> _Your instructions_
Nothing outside the stretch is wanted. Repeat exactly the lines of the listing below from the one that contains "Task: Click Get New Color Schemes button" through the one that contains "Click Feedback in the breadcrumb", both ends included.

> _Task material_
* * * * * * *

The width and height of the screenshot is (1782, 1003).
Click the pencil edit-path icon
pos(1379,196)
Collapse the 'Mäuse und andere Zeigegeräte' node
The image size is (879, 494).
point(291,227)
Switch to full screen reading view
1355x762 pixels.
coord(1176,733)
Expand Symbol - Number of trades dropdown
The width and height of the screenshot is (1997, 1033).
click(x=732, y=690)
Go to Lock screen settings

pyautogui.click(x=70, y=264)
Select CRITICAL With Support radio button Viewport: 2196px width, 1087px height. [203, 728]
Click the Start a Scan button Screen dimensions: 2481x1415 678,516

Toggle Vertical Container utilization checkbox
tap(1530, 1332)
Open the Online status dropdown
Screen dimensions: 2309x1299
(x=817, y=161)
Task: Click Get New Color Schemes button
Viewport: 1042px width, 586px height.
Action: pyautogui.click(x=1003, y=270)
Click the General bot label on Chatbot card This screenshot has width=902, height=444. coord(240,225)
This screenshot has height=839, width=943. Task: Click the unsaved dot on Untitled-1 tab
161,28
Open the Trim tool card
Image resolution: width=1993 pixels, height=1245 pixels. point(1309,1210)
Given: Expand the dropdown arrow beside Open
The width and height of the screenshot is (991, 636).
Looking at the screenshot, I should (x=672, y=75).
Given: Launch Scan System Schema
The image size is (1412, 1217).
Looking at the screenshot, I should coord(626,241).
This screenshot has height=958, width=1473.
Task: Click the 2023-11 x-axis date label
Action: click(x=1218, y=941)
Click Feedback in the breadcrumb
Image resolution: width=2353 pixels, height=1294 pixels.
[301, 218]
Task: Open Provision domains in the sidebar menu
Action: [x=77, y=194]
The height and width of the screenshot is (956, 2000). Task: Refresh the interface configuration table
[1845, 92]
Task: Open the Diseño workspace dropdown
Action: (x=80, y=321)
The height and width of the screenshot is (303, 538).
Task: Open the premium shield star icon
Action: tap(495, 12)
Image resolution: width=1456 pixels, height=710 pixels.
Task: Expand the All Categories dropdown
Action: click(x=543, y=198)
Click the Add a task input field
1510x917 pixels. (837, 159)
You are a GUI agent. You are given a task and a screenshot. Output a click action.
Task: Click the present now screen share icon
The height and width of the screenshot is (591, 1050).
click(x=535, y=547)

* * * * * * *

> _Response to the exercise_
Task: Click Get New Color Schemes button
Viewport: 1042px width, 586px height.
Action: pyautogui.click(x=1003, y=270)
Click the General bot label on Chatbot card This screenshot has width=902, height=444. coord(240,225)
This screenshot has height=839, width=943. Task: Click the unsaved dot on Untitled-1 tab
161,28
Open the Trim tool card
Image resolution: width=1993 pixels, height=1245 pixels. point(1309,1210)
Given: Expand the dropdown arrow beside Open
The width and height of the screenshot is (991, 636).
Looking at the screenshot, I should (x=672, y=75).
Given: Launch Scan System Schema
The image size is (1412, 1217).
Looking at the screenshot, I should coord(626,241).
This screenshot has height=958, width=1473.
Task: Click the 2023-11 x-axis date label
Action: click(x=1218, y=941)
Click Feedback in the breadcrumb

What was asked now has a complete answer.